Law 60(I)/2010 amended Cap.113 to implement Directive 2007/36/EC of the European Parliament and of the Council of 11 July 2007 on the exercise of certain rights of shareholders in listed companies (the “2007 Directive”). The main change is summarized below:-
(A) Notification and voting rights of shareholders in listed Companies
The transposition of the 2007 Directive aims to ensure in particular that shareholders of companies whose shares are admitted on a regulated market have timely access to the complete information relevant to general meetings and facilitates the exercise of voting rights by proxy and by electronic means. Furthermore, the 2007 Directive provides for the replacement of share blocking and related practices through a record date system.
Law 88(I)/2010 amended Cap. 113 to implement Directive 2006/46/EC of the European Parliament and of the Council of 14 June 2006 amending Council Directives 78/660/EEC on the annual accounts of certain types of companies, 83/349/EEC on consolidated accounts, 86/635/EEC on the annual accounts and consolidated accounts of banks and other financial institutions and 91/674/EEC on the annual accounts and consolidated accounts of insurance undertakings. The principal changes introduced by Law 88(I)/2010 are the following:-
(A) Raise of Financial Thresholds For Small Size Groups
Law 88(I)/2010, amongst other, has raised the financial thresholds defining small size groups under Cap.113 in the manner described herein below, noting in this respect, that small size groups are exempt from the obligation to prepare consolidated financial statements:-
The total of the assets appearing in the balance sheet (and without deducting the liabilities) has been increased from EURO €14.600.000 million to EURO €17.500.000 million;
The net level of the turnover has been increased from EURO €29.200.000 million to EURO €35.000.000 million.

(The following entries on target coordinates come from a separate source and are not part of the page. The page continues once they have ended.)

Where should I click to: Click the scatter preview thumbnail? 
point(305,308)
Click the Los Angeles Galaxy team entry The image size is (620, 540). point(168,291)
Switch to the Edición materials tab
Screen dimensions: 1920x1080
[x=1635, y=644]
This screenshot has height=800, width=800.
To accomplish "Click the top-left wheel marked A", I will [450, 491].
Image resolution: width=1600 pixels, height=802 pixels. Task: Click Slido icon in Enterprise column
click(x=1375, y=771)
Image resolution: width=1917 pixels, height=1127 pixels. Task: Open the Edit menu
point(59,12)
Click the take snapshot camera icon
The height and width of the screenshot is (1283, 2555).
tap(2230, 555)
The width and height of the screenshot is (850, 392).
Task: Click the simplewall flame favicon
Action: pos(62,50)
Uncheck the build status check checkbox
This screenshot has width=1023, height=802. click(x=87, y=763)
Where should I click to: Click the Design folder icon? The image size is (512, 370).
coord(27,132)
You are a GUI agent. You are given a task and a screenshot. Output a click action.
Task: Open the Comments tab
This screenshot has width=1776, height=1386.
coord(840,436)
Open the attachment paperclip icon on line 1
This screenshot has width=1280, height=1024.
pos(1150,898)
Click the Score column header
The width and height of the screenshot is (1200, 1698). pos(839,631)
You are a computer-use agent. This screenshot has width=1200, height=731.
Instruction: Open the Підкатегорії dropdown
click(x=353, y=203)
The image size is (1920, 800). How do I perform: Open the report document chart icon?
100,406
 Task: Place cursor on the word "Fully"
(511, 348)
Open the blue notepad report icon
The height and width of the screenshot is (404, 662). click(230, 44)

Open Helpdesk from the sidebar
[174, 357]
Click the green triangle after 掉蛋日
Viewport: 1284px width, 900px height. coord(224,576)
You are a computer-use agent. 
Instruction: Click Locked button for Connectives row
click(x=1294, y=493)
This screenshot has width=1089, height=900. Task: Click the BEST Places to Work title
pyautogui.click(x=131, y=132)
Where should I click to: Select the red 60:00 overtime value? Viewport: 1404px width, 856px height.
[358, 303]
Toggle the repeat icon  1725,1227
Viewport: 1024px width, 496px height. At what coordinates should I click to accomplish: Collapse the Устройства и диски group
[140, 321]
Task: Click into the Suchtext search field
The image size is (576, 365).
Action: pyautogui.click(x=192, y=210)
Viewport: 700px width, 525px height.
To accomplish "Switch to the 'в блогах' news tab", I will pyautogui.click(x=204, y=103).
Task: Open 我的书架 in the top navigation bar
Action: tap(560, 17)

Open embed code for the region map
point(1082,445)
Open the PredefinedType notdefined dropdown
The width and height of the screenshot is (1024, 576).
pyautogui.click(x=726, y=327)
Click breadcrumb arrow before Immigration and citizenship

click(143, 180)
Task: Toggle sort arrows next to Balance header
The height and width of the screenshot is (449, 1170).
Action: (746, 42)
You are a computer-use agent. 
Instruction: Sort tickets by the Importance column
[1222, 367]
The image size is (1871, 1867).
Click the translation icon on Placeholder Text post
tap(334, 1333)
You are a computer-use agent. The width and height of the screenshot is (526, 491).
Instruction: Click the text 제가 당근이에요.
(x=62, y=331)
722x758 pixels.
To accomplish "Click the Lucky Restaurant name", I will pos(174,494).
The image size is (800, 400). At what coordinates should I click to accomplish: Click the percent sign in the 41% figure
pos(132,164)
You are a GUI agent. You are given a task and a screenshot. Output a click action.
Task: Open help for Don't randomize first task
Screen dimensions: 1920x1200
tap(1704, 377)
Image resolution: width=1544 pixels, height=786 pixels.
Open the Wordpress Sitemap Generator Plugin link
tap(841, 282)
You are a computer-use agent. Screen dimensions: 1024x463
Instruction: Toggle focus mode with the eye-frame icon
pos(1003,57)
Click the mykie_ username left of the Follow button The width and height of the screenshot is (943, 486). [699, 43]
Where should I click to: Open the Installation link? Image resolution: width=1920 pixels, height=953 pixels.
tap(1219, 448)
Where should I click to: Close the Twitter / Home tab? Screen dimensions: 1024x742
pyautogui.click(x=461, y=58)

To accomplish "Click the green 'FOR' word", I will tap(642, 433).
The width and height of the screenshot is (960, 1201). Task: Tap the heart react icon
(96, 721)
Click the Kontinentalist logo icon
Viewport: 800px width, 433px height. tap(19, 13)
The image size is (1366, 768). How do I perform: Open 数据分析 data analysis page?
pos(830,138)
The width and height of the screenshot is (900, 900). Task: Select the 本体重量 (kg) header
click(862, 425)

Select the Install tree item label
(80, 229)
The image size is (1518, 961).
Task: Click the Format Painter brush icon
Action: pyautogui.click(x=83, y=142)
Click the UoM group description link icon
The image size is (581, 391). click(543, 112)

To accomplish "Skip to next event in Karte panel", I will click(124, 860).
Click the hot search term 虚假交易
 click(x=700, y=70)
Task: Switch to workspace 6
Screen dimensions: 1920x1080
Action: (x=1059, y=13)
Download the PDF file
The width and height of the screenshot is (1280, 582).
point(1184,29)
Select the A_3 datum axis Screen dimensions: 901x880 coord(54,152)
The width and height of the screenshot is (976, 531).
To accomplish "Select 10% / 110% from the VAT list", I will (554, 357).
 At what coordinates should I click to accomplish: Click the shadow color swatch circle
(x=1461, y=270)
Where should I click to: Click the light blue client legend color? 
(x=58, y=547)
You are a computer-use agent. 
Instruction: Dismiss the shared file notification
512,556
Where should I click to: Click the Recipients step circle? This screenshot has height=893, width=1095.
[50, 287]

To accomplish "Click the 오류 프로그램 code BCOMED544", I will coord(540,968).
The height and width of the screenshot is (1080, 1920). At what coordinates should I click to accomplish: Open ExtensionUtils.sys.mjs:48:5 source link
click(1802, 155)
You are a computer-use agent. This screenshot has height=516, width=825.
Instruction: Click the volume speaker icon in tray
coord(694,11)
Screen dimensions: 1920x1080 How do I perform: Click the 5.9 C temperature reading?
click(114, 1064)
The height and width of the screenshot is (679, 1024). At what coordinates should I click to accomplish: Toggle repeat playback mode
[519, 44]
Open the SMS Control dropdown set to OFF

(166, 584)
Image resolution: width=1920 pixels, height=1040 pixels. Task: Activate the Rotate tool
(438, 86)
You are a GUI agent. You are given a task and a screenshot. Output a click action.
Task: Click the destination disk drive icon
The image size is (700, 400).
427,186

(B) Collective Civil Liability On Board Members
Law 88(I)/2010 has also imposed a collective duty and corresponding civil liability on board members towards the company for the preparation of annual accounts and reports. However, it is noted that, board members shall be exempt from such liability if evidence exists to demonstrate that such board member had reasonable cause to believe and believed that an able and responsible person, who was assigned with the duty to ensure compliance with the provisions of the duty described in this paragraph (B), was in a position to exercise that duty.